Jaber has also sometimes made other public statements about the climate crisis intended to present a more positive outlook. “We need more realism about the scale of the challenge and more optimism about our capacity to solve it,” he told a conference recently, adding that the UAE sees itself as a “consensus builder” for COP28.

Nevertheless, the United Nations Framework Convention on Climate Change (UNFCCC) does not imply that this unconventional approach violates the UAE’s obligations as a signatory. Despite their disproportionately high per capita emissions, the UAE and its neighboring countries are viewed as developing nations that hold little responsibility for past emissions.

The UNFCCC acknowledges different national responsibilities for climate change and capacities for action, permitting developing countries to make moderate emissions reduction pledges in recognition of their necessity for economic growth. As fossil fuels are viewed as traded goods, their emissions are registered where they are burned, rendering the UAE’s significant oil production largely irrelevant.
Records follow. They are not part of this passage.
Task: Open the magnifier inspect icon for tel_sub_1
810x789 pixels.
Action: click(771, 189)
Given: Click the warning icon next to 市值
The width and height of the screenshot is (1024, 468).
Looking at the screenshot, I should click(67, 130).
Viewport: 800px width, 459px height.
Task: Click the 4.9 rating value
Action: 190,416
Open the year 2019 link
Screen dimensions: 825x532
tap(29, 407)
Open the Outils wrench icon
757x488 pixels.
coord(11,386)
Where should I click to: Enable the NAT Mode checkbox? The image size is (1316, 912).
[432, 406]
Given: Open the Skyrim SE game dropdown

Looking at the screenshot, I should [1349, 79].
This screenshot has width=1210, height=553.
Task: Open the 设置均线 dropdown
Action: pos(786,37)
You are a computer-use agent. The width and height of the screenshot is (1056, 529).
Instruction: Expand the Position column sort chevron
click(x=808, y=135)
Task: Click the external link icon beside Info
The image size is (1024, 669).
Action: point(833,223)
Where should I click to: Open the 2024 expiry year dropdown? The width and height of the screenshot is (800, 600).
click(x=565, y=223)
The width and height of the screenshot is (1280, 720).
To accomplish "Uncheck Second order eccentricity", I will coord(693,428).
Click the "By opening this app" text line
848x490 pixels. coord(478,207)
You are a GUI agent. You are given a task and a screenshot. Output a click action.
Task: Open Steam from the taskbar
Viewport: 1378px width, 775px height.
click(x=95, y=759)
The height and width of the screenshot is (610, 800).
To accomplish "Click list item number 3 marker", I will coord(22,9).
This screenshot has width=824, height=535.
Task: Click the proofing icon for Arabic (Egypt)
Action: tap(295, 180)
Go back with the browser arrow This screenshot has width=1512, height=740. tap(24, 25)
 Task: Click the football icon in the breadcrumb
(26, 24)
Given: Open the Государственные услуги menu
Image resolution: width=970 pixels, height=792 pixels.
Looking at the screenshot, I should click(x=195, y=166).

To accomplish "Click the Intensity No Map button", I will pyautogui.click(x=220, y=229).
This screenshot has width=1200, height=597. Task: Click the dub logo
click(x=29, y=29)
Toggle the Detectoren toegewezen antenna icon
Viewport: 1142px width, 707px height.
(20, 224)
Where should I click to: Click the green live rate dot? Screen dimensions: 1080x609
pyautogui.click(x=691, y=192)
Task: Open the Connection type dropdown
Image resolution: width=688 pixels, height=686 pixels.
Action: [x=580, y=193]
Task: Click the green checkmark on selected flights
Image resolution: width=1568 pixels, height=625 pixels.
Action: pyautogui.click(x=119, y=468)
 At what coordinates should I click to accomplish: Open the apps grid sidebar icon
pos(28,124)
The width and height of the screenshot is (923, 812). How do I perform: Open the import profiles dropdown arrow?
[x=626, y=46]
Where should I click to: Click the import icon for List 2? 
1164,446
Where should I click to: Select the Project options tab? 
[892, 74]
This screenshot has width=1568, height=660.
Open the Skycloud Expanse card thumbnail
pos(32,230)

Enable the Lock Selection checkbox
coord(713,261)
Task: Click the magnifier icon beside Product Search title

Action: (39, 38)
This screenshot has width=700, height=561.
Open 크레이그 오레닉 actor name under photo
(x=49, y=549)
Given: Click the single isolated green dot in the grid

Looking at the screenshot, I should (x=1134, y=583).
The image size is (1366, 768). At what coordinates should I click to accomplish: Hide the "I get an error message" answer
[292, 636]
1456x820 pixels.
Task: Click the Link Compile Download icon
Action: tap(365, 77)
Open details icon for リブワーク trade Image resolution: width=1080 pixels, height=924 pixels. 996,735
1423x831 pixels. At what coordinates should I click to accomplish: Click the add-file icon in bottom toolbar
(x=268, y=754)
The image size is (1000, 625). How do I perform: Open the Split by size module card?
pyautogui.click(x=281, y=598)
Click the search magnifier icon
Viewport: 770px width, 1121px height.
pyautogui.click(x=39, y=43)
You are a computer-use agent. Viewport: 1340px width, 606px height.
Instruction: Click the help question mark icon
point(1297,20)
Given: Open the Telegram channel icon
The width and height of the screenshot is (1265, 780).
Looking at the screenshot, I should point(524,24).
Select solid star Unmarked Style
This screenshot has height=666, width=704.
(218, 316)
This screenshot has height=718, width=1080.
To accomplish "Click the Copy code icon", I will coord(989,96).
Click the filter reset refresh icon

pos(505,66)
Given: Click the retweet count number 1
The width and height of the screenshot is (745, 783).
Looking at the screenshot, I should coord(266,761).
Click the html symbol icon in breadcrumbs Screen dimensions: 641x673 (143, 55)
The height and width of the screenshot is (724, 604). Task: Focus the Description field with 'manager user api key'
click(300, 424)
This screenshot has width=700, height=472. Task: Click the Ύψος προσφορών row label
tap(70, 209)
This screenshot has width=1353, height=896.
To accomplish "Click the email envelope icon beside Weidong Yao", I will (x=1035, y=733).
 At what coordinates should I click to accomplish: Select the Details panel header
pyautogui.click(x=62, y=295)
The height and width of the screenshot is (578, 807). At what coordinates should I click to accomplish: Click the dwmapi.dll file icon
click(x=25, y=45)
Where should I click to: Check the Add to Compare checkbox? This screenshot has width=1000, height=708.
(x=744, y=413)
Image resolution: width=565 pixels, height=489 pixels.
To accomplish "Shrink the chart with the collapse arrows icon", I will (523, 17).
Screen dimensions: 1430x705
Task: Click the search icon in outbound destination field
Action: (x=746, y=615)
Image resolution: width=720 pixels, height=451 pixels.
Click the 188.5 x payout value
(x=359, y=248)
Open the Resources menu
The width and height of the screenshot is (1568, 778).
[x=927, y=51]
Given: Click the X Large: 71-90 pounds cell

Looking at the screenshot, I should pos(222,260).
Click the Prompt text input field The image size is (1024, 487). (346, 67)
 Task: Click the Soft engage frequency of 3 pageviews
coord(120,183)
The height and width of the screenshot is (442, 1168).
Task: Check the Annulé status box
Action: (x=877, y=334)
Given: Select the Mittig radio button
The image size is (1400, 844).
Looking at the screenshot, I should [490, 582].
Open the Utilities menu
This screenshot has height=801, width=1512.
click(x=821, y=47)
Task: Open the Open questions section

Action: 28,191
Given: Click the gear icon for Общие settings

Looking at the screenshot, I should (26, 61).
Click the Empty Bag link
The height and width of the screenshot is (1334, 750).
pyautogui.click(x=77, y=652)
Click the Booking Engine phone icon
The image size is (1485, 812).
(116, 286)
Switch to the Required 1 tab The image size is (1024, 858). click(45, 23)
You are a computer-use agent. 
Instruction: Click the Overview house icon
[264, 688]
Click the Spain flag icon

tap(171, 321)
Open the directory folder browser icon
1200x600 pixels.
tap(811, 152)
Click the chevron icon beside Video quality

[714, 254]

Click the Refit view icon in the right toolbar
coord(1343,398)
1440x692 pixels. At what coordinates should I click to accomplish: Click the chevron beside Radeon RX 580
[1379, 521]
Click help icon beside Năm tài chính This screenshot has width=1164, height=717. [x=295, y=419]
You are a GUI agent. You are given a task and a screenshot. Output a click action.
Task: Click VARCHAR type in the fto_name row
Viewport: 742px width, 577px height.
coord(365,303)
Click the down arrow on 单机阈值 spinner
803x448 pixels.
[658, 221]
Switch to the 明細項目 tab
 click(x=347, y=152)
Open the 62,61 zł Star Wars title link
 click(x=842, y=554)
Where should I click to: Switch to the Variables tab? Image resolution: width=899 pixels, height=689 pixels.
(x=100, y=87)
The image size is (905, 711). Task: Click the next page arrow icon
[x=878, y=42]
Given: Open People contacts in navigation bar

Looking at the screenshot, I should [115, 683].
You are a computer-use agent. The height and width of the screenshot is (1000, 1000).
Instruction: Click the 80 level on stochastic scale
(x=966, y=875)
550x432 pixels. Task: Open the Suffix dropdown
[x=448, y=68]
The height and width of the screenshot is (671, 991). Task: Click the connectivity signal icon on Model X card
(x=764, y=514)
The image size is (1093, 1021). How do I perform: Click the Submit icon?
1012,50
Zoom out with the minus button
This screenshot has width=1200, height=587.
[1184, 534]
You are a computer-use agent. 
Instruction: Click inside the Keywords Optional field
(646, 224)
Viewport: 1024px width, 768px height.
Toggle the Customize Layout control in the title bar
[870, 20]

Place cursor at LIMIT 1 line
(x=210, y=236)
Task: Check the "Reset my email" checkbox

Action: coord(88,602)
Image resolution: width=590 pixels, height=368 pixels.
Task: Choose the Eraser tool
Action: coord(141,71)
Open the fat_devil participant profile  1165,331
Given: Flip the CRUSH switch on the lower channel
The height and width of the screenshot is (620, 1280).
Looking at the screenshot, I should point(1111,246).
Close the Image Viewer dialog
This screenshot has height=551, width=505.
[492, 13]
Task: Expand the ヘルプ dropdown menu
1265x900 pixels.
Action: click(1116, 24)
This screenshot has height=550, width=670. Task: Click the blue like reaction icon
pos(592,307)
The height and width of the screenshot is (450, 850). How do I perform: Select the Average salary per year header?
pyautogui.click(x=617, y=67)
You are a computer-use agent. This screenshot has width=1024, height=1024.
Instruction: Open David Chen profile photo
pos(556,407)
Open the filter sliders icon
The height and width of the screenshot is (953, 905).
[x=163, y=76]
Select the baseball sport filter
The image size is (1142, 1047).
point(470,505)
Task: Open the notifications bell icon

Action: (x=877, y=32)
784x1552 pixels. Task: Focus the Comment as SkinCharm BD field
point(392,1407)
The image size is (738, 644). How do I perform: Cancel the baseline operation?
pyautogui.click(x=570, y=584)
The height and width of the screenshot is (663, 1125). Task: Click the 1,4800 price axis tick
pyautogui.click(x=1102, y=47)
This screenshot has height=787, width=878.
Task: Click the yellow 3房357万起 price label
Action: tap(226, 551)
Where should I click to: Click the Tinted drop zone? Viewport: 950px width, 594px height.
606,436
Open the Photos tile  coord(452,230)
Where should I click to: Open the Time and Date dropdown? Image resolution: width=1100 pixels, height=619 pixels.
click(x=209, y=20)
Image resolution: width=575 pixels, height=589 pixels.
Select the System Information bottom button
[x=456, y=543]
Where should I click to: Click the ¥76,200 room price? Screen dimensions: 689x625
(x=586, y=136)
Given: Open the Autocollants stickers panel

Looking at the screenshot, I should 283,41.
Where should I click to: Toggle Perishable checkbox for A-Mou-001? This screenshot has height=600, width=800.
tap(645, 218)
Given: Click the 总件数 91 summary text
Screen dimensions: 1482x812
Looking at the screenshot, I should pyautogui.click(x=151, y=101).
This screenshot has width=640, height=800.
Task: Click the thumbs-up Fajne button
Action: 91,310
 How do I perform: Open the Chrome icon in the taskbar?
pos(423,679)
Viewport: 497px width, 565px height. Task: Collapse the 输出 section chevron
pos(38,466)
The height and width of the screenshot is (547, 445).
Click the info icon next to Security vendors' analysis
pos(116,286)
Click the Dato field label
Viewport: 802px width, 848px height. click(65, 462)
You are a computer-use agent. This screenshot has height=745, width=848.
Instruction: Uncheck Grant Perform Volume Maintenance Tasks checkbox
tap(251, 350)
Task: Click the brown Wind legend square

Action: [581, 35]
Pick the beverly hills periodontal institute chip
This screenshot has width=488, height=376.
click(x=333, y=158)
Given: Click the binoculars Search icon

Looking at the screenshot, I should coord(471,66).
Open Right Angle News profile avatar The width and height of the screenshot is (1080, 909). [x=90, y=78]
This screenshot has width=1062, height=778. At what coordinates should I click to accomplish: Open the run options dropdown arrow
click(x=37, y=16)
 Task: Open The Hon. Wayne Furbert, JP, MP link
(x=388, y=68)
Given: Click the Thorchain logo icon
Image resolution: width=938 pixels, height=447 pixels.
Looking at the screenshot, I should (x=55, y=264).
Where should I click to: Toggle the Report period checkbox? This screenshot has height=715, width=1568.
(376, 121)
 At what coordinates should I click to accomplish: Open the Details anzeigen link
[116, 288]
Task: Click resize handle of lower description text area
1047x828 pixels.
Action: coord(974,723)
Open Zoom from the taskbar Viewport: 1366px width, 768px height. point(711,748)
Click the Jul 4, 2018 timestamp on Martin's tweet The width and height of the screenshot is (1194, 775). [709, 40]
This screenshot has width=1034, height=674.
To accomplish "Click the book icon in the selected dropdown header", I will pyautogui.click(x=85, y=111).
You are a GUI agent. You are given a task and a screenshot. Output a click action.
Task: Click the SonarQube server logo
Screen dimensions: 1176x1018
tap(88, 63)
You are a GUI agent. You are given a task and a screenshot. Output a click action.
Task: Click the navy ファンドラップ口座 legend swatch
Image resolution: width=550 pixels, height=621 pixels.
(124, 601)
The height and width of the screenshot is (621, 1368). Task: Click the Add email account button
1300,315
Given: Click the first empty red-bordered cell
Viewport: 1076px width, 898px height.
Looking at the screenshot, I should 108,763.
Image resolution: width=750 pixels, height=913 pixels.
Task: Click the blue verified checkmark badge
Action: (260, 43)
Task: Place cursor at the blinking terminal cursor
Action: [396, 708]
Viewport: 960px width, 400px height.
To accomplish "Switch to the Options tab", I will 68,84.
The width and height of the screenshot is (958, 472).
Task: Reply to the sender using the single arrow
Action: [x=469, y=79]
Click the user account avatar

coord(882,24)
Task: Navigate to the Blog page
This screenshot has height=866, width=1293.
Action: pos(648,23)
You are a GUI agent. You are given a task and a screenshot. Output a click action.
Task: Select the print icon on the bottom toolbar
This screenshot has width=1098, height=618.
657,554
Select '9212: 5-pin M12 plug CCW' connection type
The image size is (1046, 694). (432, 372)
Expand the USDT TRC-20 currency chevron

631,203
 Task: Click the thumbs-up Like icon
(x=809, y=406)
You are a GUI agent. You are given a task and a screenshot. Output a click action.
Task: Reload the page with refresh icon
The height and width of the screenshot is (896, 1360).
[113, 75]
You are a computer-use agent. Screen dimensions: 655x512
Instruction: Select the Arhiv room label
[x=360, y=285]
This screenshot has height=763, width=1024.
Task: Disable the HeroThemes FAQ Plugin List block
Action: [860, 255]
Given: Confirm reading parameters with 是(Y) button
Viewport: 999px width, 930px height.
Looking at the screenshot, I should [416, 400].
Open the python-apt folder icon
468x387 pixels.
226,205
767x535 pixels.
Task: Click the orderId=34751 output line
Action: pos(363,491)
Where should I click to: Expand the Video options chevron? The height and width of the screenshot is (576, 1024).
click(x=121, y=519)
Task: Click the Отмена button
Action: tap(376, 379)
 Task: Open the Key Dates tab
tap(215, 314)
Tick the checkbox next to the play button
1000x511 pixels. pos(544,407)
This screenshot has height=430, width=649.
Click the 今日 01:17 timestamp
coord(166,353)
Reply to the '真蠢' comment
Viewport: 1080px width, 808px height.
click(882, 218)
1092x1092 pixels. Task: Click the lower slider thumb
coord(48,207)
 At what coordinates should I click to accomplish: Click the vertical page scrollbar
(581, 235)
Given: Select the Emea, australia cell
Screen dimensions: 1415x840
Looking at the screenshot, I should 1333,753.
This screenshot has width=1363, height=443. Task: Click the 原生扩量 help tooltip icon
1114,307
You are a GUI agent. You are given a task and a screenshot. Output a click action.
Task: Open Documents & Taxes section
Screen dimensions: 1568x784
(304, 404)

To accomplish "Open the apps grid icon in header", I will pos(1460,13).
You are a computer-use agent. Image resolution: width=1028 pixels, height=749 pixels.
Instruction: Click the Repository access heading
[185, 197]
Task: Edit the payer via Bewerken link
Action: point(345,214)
However, as the host of COP28, the UAE can exceed its obligations as a UNFCCC signatory and demonstrate its leadership in tackling climate change. Successful implementation of the Paris Agreement necessitates impartial leadership that produces breakthroughs in promoting climate action.

To accomplish this, the UAE must employ its expanding lobbying, diplomacy and financial resources to encourage decarbonization and strengthen global emissions reduction targets ahead of the summit. Additionally, it can leverage its influence in the Middle East to not only raise awareness about the consequences of climate change but also catalyze regional climate collaboration.

The UAE should also not hesitate to address the issue of phasing out fossil fuels. According to the most recent IPCC Assessment Report, 47% of human-related CO2 emissions are generated by oil and gas. The Synthesis Report indicates that emissions from existing fossil fuel infrastructure are already beyond the remaining carbon budget to limit warming to 1.5C, casting doubt on emerging technologies, such as carbon capture and storage, to reduce CO2 levels.

The UAE, along with participants of COP28, must avoid repeating the errors of prior COPs. The climate crisis cannot afford another set of negotiations that compromise climate ambitions due to limited national interests.

The window of opportunity to halt dangerous climate change is rapidly closing. The choices we make in this decade will shape humanity’s future. Rising to this historic responsibility necessitates an audacious energy transition and increased efforts, rather than half-hearted measures and promises of future technologies. COP28 can be the forum where the world opts to heed the science and expedite climate action.